Lugar agreed with Boehner's suggestion that adopting benchmarks that are tied to the threat of withdrawal would mean punishing the Iraqis for being bad politicians.

"Even if we get to Plan B, my point is we're going to have troops in Iraq for quite a while, and we've told all of the surrounding countries it's not just the United States, but each of them. .... It is not a question of simply abandoning it because the Iraqis were not very adept politicians. Now, hopefully, we can help them a whole lot. I think that we will. But by September, I think the congressman (Boehner) is correct. General Petraeus will be back. He'll make a report. Some things will go well. Some things will not go so well, but we'll still have an obligation."

But Rep. Charles Rangel, D-N.Y., said it's ridiculous not to link a timetable for withdrawal to the spending bill. He added that Americans don't want to keep paying for a war without end and so Democrats will keep driving home that point.

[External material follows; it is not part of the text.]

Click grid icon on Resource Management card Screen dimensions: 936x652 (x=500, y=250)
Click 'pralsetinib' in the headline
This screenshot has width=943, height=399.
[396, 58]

"It would be ridiculous to think that we're going to just drop this fight," said Rangel, who is chairman of the tax-writing House Ways and Means Committee. "This is not our fight. This is the American people's fight. They asked us to send a message to the president."

"We've got to shake that White House until the people of the United States are heard," Rangel said. "Sure, we've got to have some restrictions on the money."

Another Democratic presidential candidate, former Sen. John Edwards of North Carolina, argued against negotiating and said lawmakers should keep sending Bush the same Iraq spending bill.

"I think that America has asked the Democratic leadership in the Congress to stand firm, and that's exactly what I'm saying they should do," he said.

Edwards started airing a television commercial last week urging Congress to stand up to Bush and keep sending back the vetoed bill, which sparked a quarrel with Dodd.

"With all due respect, we could have used John's vote here in the Senate on these issues here," Dodd said.

FOX News' Julie Kirtz and The Associated Pres contributed to this report.